Task details »
The answer must consist of every line in the records below that contains the string "Utan".

Source records: Begin

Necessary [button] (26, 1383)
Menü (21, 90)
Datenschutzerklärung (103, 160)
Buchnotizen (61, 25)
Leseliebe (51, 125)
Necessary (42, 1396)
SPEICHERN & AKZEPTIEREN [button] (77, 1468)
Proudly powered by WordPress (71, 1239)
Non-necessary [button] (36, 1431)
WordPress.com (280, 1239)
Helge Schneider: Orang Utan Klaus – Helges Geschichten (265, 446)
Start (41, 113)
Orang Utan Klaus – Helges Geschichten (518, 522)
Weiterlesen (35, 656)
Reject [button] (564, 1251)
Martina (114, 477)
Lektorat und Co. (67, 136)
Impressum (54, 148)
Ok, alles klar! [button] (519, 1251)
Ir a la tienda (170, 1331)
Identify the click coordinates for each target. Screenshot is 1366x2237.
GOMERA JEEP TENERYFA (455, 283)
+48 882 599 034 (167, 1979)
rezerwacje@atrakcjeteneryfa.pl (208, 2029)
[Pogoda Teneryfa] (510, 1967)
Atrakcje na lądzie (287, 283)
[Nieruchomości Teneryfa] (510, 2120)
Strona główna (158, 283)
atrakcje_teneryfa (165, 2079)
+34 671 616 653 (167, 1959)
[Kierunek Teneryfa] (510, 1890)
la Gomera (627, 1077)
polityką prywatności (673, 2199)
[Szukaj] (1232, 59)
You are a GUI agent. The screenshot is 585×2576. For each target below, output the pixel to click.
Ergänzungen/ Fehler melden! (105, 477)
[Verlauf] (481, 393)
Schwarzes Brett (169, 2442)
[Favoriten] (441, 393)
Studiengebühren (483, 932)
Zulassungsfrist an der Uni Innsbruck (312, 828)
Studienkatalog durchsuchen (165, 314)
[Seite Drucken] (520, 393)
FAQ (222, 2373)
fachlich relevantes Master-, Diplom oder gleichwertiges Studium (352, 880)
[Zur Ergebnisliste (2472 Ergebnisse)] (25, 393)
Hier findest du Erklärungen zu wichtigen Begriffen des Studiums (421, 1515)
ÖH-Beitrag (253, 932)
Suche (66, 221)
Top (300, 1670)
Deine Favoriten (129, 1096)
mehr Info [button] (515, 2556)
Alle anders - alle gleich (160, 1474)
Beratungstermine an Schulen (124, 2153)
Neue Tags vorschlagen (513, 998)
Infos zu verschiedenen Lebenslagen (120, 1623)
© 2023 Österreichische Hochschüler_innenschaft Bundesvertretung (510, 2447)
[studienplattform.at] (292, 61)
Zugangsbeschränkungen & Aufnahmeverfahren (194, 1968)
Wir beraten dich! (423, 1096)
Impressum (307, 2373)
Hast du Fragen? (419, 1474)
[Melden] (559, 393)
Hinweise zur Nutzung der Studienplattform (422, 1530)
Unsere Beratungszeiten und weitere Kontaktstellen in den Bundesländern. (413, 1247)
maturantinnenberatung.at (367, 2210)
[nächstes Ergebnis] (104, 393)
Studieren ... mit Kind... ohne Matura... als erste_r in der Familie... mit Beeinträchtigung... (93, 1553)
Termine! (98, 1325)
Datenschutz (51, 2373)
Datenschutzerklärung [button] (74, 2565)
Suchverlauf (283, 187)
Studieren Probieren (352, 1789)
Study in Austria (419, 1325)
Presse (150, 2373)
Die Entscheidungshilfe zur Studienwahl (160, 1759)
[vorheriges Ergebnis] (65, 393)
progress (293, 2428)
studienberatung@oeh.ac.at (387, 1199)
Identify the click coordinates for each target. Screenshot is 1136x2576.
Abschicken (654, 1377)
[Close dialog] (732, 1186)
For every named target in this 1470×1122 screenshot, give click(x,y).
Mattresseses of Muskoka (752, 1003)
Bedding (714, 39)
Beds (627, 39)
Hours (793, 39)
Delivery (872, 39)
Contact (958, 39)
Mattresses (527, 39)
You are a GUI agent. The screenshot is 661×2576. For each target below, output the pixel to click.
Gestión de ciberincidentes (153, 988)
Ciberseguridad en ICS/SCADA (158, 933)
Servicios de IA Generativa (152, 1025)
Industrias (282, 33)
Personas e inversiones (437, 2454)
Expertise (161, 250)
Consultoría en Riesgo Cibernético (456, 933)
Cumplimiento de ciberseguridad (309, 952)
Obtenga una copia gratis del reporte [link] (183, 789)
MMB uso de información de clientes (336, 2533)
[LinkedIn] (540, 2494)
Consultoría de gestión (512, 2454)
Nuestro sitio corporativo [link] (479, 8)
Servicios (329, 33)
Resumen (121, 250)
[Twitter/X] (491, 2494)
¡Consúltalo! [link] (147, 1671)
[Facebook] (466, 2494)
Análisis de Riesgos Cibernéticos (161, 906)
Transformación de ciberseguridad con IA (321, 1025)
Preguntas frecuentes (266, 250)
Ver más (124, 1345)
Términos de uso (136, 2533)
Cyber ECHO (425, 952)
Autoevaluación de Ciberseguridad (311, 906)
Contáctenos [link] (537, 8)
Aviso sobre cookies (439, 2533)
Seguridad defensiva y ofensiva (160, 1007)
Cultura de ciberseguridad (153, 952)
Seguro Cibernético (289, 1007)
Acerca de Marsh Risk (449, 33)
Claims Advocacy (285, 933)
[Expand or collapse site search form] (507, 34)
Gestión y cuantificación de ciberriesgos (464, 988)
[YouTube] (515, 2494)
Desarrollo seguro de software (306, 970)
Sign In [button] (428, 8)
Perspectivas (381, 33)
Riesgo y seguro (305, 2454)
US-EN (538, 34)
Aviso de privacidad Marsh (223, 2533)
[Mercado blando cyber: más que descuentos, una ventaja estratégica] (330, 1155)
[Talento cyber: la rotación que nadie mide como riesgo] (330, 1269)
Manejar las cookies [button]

Source records: End

Solution for this problem »
Helge Schneider: Orang Utan Klaus – Helges Geschichten (265, 446)
Orang Utan Klaus – Helges Geschichten (518, 522)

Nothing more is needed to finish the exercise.